Task description
Rewrite the entries from the line that has "Viewport: 1234px width, 768px" through the line that has "click(420, 556)", changing "Viewport" to "Window" and leaving everything else as it is.

○ ○ ○

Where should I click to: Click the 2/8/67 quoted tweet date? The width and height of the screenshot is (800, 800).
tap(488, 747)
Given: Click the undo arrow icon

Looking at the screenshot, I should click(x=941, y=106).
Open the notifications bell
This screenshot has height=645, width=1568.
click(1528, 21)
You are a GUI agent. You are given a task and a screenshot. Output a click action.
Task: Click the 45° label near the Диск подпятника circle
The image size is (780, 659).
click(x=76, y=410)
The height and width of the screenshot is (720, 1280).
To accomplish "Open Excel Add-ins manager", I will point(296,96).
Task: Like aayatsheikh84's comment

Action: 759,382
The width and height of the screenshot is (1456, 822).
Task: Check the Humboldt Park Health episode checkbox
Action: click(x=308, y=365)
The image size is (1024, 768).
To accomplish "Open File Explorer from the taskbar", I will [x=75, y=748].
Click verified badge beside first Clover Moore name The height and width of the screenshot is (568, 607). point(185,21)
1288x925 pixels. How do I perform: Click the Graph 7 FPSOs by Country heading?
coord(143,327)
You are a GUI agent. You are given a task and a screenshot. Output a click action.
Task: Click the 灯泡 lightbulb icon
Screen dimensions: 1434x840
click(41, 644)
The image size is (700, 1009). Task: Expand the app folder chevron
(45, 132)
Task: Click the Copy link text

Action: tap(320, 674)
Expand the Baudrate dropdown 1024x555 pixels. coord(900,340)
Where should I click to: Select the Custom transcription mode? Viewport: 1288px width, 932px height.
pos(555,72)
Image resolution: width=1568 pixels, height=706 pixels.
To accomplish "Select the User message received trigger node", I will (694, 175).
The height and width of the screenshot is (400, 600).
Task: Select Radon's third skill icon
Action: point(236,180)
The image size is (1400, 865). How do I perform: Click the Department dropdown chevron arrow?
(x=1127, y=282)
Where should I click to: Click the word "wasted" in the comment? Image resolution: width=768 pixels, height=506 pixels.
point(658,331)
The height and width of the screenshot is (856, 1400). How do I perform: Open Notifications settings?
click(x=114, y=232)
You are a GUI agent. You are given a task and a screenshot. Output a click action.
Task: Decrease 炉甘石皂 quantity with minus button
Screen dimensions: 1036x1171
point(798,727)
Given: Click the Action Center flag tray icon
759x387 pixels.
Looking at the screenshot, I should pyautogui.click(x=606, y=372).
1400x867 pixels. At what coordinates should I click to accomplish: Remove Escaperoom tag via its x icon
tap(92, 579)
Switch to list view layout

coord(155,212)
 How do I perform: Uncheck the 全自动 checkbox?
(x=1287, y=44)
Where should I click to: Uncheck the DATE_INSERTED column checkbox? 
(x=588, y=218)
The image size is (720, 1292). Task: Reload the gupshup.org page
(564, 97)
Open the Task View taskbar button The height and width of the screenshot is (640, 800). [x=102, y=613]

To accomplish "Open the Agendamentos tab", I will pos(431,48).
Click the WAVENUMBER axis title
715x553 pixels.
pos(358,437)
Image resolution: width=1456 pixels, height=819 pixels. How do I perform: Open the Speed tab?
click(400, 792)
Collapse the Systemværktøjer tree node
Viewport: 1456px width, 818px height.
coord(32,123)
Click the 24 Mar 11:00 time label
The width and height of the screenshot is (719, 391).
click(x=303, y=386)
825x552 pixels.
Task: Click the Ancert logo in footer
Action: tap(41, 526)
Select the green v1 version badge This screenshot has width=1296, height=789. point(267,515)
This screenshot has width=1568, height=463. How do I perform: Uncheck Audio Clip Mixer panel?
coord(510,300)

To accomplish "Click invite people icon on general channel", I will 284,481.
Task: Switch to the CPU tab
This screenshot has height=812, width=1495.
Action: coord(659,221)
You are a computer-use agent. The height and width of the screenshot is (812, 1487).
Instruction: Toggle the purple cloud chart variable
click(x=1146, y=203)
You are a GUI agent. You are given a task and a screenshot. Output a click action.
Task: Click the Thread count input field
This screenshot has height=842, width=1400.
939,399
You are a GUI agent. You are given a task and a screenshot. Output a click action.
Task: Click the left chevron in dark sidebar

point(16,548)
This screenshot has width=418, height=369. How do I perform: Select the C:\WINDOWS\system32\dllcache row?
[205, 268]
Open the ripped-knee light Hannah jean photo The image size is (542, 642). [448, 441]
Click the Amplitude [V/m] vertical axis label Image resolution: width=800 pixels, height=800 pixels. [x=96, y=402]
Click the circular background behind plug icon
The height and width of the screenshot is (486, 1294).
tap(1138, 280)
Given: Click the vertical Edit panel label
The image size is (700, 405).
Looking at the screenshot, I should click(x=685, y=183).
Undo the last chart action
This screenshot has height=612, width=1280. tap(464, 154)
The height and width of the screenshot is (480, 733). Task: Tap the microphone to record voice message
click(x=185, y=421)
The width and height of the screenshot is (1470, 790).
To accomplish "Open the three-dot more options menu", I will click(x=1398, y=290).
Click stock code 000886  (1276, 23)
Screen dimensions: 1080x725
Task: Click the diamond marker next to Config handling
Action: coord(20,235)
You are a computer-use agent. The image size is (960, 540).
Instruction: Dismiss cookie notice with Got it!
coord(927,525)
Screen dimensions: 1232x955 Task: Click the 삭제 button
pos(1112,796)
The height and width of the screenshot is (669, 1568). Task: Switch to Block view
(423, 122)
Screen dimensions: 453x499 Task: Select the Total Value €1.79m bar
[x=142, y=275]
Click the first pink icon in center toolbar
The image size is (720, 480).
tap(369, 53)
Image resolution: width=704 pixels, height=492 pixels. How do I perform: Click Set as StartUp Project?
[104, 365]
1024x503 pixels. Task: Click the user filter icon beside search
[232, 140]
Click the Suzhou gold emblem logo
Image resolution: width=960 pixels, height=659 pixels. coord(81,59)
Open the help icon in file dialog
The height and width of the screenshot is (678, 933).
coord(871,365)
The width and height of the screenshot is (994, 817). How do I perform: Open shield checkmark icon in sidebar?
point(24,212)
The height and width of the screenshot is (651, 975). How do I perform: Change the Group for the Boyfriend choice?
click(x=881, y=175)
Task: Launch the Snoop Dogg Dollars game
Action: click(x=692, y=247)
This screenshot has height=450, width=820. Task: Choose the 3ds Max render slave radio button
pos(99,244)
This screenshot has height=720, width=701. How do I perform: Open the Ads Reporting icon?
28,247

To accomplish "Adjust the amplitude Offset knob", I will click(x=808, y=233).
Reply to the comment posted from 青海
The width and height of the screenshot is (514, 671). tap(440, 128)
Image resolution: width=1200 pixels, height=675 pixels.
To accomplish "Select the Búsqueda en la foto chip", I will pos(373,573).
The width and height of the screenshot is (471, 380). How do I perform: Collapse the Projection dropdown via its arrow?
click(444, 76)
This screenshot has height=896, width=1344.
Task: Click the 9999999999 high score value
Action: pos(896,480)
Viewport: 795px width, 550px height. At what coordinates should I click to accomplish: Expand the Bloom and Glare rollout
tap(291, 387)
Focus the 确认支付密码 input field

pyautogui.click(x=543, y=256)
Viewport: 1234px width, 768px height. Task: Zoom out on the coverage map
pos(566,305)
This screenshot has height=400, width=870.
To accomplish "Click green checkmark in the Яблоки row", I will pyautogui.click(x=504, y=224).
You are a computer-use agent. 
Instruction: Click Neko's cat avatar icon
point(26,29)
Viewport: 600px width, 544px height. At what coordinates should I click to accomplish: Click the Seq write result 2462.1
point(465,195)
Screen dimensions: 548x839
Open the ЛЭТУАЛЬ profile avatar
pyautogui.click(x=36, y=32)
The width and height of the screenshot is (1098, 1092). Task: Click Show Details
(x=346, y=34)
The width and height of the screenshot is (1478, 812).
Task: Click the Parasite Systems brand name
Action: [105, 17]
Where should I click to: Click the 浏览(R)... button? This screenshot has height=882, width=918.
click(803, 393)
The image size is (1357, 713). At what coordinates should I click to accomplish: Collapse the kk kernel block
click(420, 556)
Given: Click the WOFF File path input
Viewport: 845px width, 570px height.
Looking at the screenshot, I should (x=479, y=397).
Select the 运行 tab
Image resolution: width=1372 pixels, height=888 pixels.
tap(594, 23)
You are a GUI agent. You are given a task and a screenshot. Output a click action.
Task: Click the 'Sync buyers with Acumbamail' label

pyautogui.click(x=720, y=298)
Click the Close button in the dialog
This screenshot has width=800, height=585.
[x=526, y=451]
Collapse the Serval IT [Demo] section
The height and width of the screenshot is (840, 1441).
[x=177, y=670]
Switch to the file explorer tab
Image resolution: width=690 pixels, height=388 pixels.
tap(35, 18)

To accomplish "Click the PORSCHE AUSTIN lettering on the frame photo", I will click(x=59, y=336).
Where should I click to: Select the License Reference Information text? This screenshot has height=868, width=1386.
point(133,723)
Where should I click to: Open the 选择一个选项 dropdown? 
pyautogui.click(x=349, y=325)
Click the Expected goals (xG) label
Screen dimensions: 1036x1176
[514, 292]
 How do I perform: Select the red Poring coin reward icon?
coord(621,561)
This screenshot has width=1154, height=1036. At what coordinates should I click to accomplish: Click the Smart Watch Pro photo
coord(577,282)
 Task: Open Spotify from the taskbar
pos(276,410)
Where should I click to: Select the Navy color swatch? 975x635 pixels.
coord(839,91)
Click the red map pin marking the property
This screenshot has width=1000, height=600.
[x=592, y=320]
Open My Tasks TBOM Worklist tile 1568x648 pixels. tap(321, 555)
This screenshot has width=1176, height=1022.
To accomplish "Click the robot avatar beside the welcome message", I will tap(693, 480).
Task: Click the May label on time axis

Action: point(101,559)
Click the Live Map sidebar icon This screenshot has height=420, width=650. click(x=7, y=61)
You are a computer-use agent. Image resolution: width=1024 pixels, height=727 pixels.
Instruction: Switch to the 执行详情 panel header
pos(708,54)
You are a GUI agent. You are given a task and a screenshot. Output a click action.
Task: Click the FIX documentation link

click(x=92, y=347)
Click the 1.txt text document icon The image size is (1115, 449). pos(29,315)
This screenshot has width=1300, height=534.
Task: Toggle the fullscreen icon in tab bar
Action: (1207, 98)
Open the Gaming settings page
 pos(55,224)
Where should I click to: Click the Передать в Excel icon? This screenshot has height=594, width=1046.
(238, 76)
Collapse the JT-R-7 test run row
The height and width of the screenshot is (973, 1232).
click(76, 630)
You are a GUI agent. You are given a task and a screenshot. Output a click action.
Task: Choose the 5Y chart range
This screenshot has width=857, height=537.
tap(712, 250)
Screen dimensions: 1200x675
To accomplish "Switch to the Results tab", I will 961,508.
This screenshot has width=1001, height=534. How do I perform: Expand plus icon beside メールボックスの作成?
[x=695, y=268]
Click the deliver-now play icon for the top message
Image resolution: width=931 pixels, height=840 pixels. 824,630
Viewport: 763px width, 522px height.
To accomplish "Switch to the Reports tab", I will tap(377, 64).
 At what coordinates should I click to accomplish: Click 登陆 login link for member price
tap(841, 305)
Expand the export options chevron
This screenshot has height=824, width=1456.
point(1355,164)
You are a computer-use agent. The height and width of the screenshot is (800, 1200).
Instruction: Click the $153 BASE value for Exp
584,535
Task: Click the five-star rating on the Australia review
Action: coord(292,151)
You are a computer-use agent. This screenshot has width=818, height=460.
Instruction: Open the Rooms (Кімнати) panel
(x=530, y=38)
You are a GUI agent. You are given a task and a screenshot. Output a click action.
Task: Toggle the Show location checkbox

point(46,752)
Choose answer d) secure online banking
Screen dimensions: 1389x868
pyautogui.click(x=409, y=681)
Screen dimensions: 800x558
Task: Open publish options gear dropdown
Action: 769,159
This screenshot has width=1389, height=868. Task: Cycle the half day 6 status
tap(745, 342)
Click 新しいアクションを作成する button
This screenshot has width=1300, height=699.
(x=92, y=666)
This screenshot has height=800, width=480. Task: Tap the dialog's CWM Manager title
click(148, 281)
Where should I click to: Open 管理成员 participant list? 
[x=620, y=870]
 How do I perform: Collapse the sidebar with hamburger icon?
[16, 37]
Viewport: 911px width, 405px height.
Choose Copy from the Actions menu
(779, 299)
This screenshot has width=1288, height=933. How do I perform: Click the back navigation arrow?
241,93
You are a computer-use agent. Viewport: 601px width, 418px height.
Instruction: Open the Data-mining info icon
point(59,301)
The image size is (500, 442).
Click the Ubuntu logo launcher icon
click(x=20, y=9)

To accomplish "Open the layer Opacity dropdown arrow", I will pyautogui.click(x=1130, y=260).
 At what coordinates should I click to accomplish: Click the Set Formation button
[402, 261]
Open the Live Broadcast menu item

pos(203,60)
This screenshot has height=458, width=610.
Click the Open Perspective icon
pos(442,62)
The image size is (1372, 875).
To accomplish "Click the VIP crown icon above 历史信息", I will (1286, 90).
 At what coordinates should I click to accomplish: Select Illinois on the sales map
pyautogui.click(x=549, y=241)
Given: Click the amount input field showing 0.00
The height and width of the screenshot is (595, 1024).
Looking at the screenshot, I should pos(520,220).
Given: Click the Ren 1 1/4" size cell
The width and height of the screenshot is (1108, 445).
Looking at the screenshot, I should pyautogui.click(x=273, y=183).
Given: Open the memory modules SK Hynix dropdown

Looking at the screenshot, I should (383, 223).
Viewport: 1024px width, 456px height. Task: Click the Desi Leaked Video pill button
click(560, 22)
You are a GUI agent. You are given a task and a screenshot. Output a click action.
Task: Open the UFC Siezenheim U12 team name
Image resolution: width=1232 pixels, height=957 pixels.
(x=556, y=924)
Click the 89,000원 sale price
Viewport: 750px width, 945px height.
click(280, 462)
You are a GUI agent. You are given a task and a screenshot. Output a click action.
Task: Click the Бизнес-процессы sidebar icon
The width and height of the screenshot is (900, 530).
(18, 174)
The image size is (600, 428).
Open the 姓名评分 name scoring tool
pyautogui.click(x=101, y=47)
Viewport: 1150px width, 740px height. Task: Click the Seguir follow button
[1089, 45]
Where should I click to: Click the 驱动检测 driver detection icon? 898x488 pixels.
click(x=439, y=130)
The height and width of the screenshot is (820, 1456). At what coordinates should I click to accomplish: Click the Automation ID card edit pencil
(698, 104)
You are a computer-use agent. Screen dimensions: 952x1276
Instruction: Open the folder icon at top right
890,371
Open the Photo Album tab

○ ○ ○

Solution to the problem
Window: 1234px width, 768px height. Task: Zoom out on the coverage map
pos(566,305)
This screenshot has height=400, width=870.
To accomplish "Click green checkmark in the Яблоки row", I will pyautogui.click(x=504, y=224).
You are a computer-use agent. 
Instruction: Click Neko's cat avatar icon
point(26,29)
Window: 600px width, 544px height. At what coordinates should I click to accomplish: Click the Seq write result 2462.1
point(465,195)
Screen dimensions: 548x839
Open the ЛЭТУАЛЬ profile avatar
pyautogui.click(x=36, y=32)
The width and height of the screenshot is (1098, 1092). Task: Click Show Details
(x=346, y=34)
The width and height of the screenshot is (1478, 812).
Task: Click the Parasite Systems brand name
Action: [105, 17]
Where should I click to: Click the 浏览(R)... button? This screenshot has height=882, width=918.
click(803, 393)
The image size is (1357, 713). At what coordinates should I click to accomplish: Collapse the kk kernel block
click(420, 556)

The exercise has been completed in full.